Interesting question.
VSI is currently focusing a lot on existing VMS customers and
not so much on how to get new VMS customers.
But new VMS customers would of course be nice.
First I think we need to realize that VMS is unlikely to ever compete
with Linux in the commodity server market.
If you need to run thousands of servers with PHP or node.js, then
the OS price matters. VMS will be too expensive. Heck - a lot
of them consider RHEL too expensive and goes for RockyLinux or
Ubuntu.
VMS market will definitely be the slightly more expensive
server market where the OS cost is a very small part of
total cost and competitors are RHEL and Windows Server.
I don't think OS cost is a big issue in healthcare, finance,
defense etc..
Going after that market combined with a pricing that is competitive
with RHEL and Windows Server will handle the cost issue.
(HW cost of VMS boxes will be resolved by the x86-64 port)
And even though this market may only be like 10% of the server
market then the market is still more than big enough for VMS.

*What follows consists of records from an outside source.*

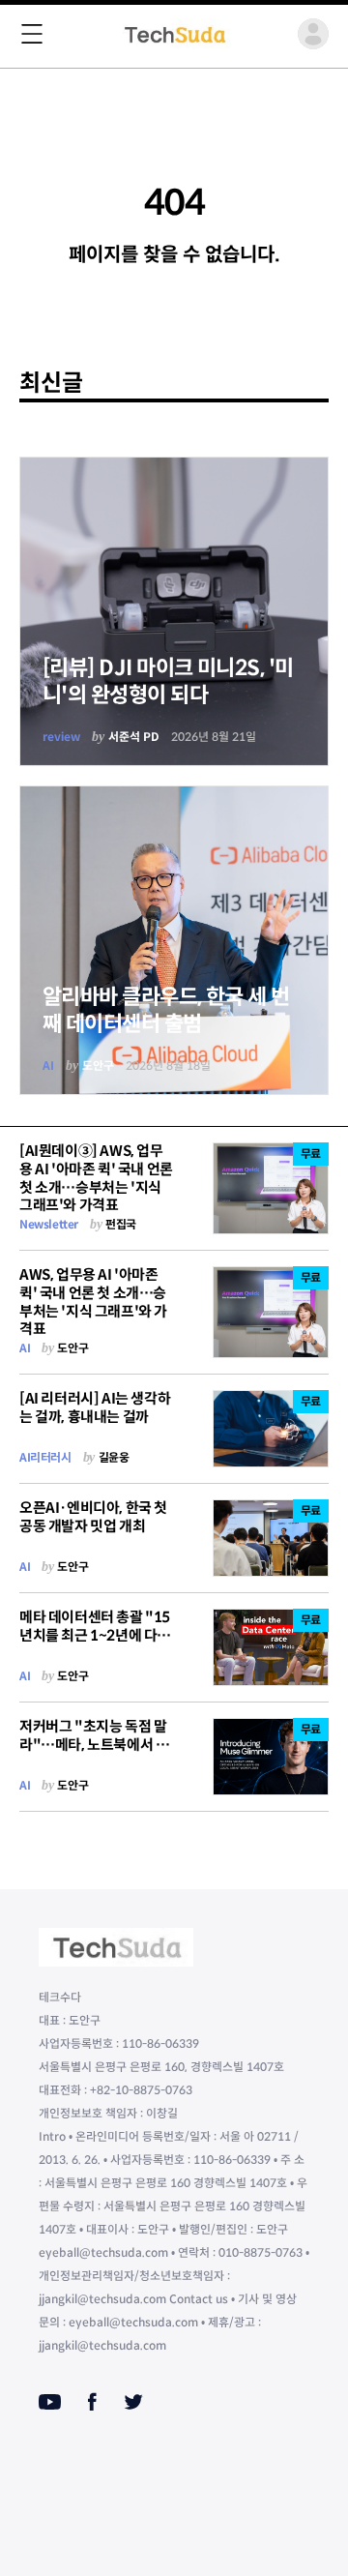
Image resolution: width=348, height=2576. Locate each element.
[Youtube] (50, 2402)
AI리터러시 (45, 1457)
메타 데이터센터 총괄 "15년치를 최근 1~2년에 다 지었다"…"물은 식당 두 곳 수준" (96, 1644)
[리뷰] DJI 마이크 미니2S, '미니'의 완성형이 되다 (168, 681)
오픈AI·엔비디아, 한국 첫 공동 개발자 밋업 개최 (93, 1516)
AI (48, 1065)
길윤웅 (114, 1457)
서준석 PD (134, 736)
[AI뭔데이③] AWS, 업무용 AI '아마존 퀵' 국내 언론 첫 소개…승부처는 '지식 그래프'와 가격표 (96, 1177)
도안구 (98, 1065)
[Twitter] (133, 2402)
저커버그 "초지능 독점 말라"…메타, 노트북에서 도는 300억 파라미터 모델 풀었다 (96, 1753)
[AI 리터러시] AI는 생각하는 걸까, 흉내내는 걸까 (94, 1407)
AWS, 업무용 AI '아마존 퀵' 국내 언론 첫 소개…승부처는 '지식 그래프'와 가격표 (93, 1301)
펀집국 (120, 1224)
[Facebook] (92, 2402)
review (61, 736)
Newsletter (48, 1224)
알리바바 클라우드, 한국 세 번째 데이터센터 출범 (166, 1010)
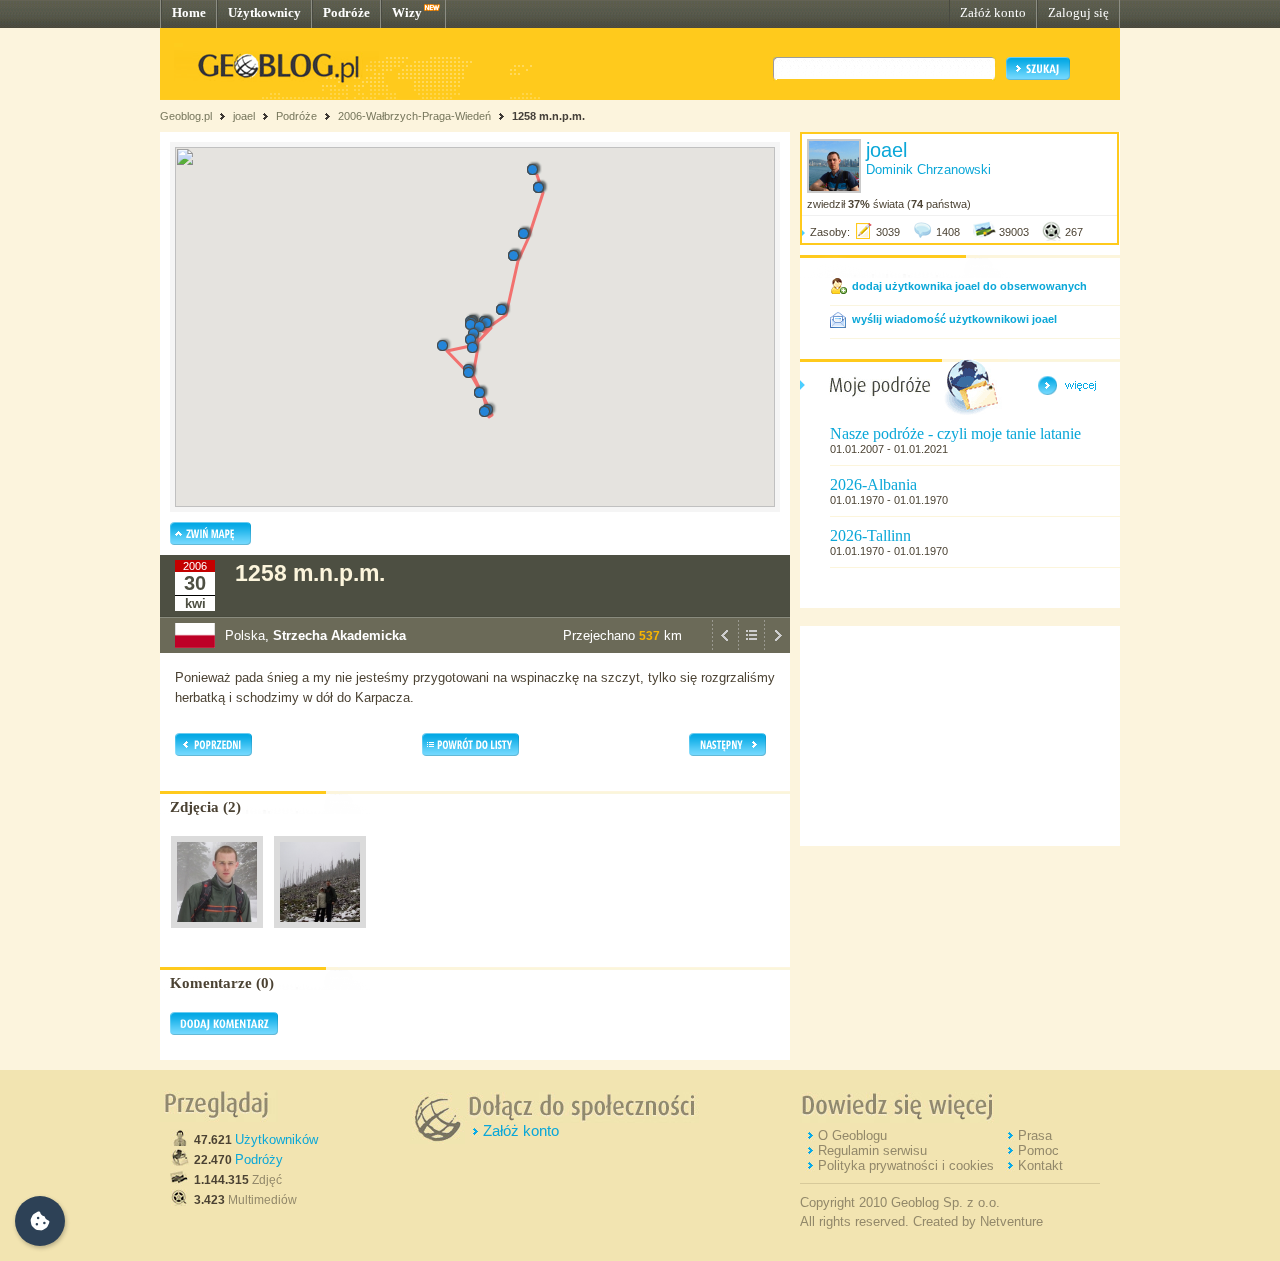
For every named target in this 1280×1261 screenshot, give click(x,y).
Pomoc (1038, 1150)
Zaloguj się (1078, 12)
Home (189, 12)
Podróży (259, 1159)
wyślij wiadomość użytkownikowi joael (954, 319)
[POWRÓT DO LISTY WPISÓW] (751, 648)
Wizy (407, 12)
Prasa (1035, 1135)
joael (244, 116)
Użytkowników (276, 1139)
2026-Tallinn (870, 535)
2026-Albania (873, 484)
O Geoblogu (852, 1135)
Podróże (346, 12)
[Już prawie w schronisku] (217, 933)
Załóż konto (993, 12)
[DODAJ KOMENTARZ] (224, 1031)
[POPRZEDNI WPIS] (725, 648)
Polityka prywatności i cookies (906, 1165)
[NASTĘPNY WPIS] (777, 648)
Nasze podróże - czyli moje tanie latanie (955, 433)
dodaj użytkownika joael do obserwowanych (969, 286)
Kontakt (1040, 1165)
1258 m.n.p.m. (548, 116)
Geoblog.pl (186, 116)
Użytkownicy (264, 12)
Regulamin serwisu (872, 1150)
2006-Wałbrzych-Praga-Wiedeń (414, 116)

It is obviously a prerequisite for VMS to get new customers to
provide a decent set of tools and platform products - otherwise
VMS will be disqualified.
But that still leaves the question why would new customer choose
VMS over Linux.
Maybe VSI can try pushing "less is more" / "small is good". Both
Linux and Windows has become huge. To some extent they can be tailored
down (especially Linux), but still a simple OS may have a justification.